Please lay out everything from the line containing "Choose the 中东-利雅得" down to the line containing "click(x=994, y=128)", both included, as a two-column CSV headed text and answer. Give one row per entry, with each value in its own quoted field and any line breaks replaced by spaces.
---+---
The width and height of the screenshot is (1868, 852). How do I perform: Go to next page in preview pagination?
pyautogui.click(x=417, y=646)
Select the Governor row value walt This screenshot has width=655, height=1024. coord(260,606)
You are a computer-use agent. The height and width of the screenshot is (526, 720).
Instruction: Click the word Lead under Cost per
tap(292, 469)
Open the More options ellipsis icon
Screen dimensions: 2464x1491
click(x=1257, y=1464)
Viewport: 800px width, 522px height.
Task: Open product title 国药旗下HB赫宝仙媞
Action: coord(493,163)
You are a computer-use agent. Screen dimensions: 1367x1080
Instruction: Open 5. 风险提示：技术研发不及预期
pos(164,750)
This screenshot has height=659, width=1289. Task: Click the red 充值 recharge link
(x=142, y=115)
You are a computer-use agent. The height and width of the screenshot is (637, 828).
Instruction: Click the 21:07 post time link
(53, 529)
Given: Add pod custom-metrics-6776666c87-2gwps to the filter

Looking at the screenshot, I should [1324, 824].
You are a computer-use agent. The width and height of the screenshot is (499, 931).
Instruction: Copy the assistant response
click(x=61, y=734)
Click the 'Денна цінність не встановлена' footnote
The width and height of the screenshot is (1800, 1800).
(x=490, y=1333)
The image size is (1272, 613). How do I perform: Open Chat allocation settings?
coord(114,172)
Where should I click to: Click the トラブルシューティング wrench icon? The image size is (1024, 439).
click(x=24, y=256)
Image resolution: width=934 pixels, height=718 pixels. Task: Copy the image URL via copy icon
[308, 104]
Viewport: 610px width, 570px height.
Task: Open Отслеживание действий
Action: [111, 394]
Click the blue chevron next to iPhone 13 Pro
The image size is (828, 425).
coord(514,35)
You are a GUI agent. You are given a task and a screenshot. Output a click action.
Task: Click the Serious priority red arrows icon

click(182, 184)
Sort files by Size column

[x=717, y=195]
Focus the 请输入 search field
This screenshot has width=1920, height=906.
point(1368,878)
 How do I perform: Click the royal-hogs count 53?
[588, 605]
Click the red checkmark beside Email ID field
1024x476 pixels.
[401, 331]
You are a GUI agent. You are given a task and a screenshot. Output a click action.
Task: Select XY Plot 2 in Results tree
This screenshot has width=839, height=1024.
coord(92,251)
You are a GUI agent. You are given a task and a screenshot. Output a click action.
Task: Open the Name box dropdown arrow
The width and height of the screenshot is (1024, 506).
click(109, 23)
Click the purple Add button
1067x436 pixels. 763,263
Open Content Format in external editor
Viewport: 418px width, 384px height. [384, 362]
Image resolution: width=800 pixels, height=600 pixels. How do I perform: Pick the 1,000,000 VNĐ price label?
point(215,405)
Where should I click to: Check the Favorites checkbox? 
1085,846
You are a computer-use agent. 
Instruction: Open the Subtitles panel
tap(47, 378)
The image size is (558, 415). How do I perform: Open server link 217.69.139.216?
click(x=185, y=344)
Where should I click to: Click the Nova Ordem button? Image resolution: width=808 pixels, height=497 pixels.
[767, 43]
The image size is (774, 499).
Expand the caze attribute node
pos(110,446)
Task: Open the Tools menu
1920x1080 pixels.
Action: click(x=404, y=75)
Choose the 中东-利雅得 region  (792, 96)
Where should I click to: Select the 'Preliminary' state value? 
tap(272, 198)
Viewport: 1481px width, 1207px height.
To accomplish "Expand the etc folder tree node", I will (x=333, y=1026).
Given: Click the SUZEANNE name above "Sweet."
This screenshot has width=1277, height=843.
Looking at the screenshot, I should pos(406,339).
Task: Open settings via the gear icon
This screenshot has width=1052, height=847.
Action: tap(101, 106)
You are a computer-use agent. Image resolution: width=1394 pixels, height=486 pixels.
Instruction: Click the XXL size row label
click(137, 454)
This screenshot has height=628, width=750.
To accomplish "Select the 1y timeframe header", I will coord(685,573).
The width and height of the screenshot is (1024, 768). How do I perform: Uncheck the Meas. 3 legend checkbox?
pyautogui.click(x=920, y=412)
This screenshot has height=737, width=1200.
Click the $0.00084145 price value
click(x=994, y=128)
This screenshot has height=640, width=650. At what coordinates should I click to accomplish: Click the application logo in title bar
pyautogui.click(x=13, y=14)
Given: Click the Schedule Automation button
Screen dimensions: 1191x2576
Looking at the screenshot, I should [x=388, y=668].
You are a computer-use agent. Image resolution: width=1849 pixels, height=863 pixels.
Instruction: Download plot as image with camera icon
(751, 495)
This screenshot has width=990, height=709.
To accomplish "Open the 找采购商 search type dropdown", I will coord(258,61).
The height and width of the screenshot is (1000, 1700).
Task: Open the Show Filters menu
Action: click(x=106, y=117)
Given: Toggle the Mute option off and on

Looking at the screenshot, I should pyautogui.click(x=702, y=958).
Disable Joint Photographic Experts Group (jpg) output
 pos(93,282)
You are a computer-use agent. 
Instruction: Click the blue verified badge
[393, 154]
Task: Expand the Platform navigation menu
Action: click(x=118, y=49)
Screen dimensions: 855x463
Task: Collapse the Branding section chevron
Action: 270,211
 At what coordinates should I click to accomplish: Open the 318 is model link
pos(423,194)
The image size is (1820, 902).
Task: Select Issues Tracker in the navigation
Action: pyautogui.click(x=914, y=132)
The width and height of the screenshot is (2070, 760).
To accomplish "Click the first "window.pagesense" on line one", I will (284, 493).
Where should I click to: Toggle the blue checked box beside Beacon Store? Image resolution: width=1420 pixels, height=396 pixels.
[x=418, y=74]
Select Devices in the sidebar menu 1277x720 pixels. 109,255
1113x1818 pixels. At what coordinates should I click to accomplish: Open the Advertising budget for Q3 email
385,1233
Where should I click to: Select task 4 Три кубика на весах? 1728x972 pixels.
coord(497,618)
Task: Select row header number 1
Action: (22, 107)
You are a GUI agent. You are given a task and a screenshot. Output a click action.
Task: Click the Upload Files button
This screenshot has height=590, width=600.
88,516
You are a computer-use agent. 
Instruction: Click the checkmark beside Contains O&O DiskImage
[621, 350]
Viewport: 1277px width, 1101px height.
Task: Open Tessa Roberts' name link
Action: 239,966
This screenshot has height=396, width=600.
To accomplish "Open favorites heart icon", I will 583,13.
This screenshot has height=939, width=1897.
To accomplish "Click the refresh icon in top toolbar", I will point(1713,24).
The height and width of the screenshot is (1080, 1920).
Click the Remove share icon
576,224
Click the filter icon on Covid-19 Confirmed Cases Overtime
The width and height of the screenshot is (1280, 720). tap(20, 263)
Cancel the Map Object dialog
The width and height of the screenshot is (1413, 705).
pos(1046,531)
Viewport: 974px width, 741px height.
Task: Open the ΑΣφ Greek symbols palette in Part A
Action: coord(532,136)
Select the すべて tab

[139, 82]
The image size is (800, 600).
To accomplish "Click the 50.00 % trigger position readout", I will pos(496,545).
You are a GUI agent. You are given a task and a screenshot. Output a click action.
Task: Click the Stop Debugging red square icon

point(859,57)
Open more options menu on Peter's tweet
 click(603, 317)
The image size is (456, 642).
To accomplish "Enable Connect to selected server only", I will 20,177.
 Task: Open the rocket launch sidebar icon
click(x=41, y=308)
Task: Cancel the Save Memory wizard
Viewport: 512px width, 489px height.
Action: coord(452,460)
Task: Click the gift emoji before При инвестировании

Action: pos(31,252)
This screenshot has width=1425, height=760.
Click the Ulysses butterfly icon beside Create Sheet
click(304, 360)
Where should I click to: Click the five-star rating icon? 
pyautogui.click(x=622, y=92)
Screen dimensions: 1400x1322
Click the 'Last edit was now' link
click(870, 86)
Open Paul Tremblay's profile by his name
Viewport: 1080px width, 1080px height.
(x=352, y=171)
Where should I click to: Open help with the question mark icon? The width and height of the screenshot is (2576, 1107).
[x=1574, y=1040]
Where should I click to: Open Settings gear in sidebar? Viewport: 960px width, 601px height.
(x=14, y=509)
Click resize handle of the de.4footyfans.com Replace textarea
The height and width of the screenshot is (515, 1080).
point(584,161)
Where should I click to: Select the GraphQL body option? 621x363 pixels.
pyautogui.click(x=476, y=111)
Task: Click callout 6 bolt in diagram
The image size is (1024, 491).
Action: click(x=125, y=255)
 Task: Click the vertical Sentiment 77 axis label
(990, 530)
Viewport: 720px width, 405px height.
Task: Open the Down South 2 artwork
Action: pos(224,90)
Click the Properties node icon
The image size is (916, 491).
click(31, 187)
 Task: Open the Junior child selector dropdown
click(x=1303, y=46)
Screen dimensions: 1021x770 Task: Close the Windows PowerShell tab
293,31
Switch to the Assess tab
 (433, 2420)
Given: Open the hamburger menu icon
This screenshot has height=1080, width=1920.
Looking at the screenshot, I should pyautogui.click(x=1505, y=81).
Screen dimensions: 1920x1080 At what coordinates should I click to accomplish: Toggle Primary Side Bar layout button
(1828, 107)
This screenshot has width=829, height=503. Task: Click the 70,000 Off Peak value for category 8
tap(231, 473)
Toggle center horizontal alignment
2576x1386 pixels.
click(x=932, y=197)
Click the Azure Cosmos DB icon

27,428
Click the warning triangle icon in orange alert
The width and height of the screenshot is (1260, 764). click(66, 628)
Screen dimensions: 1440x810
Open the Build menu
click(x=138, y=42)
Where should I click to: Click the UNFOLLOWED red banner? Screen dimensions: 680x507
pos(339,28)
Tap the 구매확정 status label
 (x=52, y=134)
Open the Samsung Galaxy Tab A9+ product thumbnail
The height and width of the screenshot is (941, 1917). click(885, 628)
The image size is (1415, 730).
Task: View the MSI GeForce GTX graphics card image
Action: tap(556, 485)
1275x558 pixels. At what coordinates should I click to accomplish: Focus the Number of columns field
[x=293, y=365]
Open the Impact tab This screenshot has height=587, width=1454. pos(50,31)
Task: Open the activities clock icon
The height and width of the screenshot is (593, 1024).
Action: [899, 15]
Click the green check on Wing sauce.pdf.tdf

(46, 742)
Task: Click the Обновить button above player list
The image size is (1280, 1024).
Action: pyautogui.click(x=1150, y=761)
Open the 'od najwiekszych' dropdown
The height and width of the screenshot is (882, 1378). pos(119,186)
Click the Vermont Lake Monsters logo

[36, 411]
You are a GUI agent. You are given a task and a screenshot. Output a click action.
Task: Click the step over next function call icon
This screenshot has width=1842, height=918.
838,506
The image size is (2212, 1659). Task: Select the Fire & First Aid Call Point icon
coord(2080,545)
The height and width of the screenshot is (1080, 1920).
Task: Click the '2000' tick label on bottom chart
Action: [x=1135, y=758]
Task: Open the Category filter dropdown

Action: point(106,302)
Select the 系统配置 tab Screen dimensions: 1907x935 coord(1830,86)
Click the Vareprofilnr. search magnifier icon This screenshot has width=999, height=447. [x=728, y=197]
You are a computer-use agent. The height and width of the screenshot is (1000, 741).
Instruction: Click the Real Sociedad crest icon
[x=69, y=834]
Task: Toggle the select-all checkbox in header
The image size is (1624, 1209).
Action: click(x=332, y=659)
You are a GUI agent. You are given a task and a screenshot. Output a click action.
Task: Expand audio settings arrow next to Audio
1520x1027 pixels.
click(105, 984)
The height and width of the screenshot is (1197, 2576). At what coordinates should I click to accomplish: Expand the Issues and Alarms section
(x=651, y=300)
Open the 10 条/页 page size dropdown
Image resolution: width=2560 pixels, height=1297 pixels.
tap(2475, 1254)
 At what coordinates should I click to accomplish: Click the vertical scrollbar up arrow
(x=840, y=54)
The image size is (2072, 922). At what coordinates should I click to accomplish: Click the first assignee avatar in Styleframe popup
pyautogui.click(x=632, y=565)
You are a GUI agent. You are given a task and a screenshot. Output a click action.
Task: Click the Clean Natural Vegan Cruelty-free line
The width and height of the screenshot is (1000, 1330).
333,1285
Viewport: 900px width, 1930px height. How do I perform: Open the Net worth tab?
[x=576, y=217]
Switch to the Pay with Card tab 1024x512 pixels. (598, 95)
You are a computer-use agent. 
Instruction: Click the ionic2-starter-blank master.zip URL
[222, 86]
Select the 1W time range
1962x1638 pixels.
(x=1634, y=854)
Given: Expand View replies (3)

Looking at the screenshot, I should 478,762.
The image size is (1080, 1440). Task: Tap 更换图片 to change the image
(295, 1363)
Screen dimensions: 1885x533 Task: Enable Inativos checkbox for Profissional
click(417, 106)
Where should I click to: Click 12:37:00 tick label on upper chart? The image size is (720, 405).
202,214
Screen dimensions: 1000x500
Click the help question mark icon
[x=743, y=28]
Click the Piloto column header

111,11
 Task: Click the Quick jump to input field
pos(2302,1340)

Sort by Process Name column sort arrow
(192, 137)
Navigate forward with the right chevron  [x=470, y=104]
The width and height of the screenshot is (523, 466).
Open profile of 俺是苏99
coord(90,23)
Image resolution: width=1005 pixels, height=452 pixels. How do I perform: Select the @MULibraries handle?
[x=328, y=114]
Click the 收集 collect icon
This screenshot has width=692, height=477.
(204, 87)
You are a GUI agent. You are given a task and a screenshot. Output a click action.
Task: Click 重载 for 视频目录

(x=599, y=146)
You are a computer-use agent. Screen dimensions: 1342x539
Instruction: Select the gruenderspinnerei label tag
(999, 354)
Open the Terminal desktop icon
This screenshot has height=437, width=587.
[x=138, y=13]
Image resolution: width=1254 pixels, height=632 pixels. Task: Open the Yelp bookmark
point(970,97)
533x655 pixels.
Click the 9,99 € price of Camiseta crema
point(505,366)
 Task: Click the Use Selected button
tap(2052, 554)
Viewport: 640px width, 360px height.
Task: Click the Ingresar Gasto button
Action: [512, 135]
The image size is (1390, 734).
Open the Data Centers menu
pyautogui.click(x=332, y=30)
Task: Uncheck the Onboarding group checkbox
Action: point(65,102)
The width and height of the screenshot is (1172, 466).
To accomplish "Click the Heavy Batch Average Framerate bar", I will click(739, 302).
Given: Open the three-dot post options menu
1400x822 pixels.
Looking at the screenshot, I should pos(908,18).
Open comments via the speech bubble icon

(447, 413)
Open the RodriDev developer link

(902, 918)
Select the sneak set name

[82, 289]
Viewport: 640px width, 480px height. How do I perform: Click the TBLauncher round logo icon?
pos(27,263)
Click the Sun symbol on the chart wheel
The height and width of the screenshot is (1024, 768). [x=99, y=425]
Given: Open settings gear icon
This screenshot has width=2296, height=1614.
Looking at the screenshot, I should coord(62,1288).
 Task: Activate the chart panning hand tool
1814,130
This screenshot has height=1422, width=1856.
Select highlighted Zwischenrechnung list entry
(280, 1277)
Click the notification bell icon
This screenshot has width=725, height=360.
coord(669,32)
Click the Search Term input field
---+---
SOLUTION TO THIS TASK:
text,answer
"Choose the 中东-利雅得 region","(792, 96)"
"Where should I click to: Select the 'Preliminary' state value?","tap(272, 198)"
"Viewport: 1481px width, 1207px height. To accomplish ""Expand the etc folder tree node"",","I will (x=333, y=1026)."
"Given: Click the SUZEANNE name above ""Sweet."" This screenshot has width=1277, height=843.","Looking at the screenshot, I should pos(406,339)."
"Task: Open settings via the gear icon This screenshot has width=1052, height=847.","Action: tap(101, 106)"
"You are a computer-use agent. Image resolution: width=1394 pixels, height=486 pixels. Instruction: Click the XXL size row label","click(137, 454)"
"This screenshot has height=628, width=750. To accomplish ""Select the 1y timeframe header"",","I will coord(685,573)."
"The width and height of the screenshot is (1024, 768). How do I perform: Uncheck the Meas. 3 legend checkbox?","pyautogui.click(x=920, y=412)"
"This screenshot has height=737, width=1200. Click the $0.00084145 price value","click(x=994, y=128)"